An Approach to Enable Human–3D Object Interaction Through Voice Commands in an Immersive Virtual Environment

Catalfamo, Alessio; Celesti, Antonio; Fazio, Maria; Saif, A. F. M. Saifuddin; Lin, Yu-Sheng; Silva, Edelberto Franco; Villari, Massimo

doi:10.3390/bdcc9070188

Nowadays, the Metaverse is facing many challenges. In this context, Virtual Reality (VR) applications allowing voice-based human–3D object interactions are limited due to the current hardware/software limitations. In fact, adopting Automated Speech Recognition (ASR) systems to interact with 3D objects in VR applications through users’ voice commands presents significant challenges due to the hardware and software limitations of headset devices. This paper aims to bridge this gap by proposing a methodology to address these issues. In particular, starting from a Mel-Frequency Cepstral Coefficient (MFCC) extraction algorithm able to capture the unique characteristics of the user’s voice, we pass it as input to a Convolutional Neural Network (CNN) model. After that, in order to integrate the CNN model with a VR application running on a standalone headset, such as Oculus Quest, we converted it into an Open Neural Network Exchange (ONNX) format, i.e., a Machine Learning (ML) interoperability open standard format.

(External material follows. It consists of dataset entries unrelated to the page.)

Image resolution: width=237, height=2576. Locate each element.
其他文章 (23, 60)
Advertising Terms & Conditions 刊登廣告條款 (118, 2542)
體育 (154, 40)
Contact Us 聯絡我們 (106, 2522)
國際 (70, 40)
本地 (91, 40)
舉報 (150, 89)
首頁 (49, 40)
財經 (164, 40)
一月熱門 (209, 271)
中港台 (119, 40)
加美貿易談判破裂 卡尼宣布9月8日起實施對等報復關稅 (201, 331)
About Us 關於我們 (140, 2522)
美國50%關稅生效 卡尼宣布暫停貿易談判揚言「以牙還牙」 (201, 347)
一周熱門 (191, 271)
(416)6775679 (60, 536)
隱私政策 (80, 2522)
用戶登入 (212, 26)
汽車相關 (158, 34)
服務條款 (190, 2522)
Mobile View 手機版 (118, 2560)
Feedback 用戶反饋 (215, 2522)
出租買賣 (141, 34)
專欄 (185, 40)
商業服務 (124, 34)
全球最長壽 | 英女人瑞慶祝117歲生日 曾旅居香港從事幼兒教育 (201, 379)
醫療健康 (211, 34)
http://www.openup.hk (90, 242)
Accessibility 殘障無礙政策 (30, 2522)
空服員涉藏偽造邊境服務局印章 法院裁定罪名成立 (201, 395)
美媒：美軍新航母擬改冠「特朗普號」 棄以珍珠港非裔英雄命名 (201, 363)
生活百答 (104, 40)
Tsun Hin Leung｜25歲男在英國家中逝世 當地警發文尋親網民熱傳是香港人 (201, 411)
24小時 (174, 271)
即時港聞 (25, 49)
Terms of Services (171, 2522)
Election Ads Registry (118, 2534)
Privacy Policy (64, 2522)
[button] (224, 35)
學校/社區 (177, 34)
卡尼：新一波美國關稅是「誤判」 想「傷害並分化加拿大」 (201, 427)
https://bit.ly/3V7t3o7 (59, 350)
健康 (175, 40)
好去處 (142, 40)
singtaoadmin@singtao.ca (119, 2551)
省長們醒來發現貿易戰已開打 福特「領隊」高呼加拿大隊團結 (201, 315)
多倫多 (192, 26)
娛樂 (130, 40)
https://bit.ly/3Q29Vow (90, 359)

The proposed system demonstrates good performance and represents a foundation for the development of user-centric, effective computing systems, enhancing accessibility to VR environments through voice-based commands. Experiments demonstrate that a native CNN model developed through TensorFlow presents comparable performances with respect to the corresponding CNN model converted into the ONNX format, paving the way towards the development of VR applications running in headsets controlled through the user’s voice.